= Gestellte Aufgabe A =
Wandle in den Zeilen weiter unten den Abschnitt ab der Zeile mit "Screen dimensions: 1176x1023" bis einschließlich der Zeile mit "point(150,397)" in eine JSON-Liste von Zeichenketten um. Jede Zeile wird ein String, Leerzeilen fallen weg.

= Textauszug =
○ ○ ○ ○ ○

Der rote Faden durch das britische eLib-Programm

Stefan Olbrisch, Kerstin Szmolka 1)

1. Überblick

Im vorliegenden Beitrag wird die elektronische Zeitschrift ARIADNE, ein Informationsangebot im Internet, analysiert und bewertet. Da ARIADNE als Teil des eLib-Projekts (http://ukoln.bath.ac.uk/elib/projects.html) konkrete Aufgaben innerhalb des Projektes wahrnimmt, wird zunächst kurz auf dieses eingegangen. Es folgt eine Darstellung der Ziele von ARIADNE aus Sicht der Herausgeber und eine Beschreibung und schließlich eine Bewertung des Angebotes. Diese orientiert sich u.a. auch an den von den Herausgebern selbst gestellten Zielen. ARIADNE wird neben der elektronischen Form auch als Print-Version angeboten, wodurch ein Vergleich beider Veröffentlichungsformen möglich wird.

○ ○ ○ ○ ○

= Gestellte Aufgabe B =
Entscheide für den Auszug über ARIADNE, ob jede Aussage zutrifft. Antworte jeweils mit Ja oder Nein und belege das mit den entscheidenden Worten des Auszugs als wörtlichem Zitat. (i) ARIADNE erscheint auch in gedruckter Form. (ii) Der Beitrag beginnt mit der Bewertung von ARIADNE. (iii) Die Bewertung richtet sich unter anderem nach den Zielen, die sich die Herausgeber selbst gesetzt haben.

= Vorliegende Zeilen =
○ ○ ○ ○ ○

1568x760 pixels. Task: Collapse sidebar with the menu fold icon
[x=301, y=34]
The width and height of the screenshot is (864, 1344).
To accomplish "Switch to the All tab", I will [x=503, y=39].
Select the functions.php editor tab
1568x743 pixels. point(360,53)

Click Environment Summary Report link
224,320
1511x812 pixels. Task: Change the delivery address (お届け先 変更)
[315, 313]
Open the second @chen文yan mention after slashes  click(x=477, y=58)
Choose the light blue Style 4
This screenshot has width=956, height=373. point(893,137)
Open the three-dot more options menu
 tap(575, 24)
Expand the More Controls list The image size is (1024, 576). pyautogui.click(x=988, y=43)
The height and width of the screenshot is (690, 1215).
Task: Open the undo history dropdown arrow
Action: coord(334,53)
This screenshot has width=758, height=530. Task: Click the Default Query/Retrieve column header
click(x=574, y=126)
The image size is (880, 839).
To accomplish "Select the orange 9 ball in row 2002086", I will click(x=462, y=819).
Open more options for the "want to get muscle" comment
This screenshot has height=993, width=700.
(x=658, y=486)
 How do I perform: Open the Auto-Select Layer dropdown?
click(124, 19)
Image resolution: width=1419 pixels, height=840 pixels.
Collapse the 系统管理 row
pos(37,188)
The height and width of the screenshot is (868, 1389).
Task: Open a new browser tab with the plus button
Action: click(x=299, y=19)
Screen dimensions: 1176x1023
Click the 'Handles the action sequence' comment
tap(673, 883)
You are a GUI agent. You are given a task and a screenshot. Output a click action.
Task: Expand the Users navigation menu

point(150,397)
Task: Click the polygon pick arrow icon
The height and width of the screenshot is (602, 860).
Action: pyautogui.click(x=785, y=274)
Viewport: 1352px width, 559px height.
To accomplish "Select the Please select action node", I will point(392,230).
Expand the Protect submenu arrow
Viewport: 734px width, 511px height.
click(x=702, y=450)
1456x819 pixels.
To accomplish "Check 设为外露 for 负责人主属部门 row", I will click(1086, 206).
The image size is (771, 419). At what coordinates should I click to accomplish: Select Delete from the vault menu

○ ○ ○ ○ ○

= Lösung A =
[
  "Screen dimensions: 1176x1023",
  "Click the 'Handles the action sequence' comment",
  "tap(673, 883)",
  "You are a GUI agent. You are given a task and a screenshot. Output a click action.",
  "Task: Expand the Users navigation menu",
  "point(150,397)"
]

= Lösung B =
(i) Ja: „ARIADNE wird neben der elektronischen Form auch als Print-Version angeboten“
(ii) Nein: „wird zunächst kurz auf dieses eingegangen“
(iii) Ja: „Diese orientiert sich u.a. auch an den von den Herausgebern selbst gestellten Zielen.“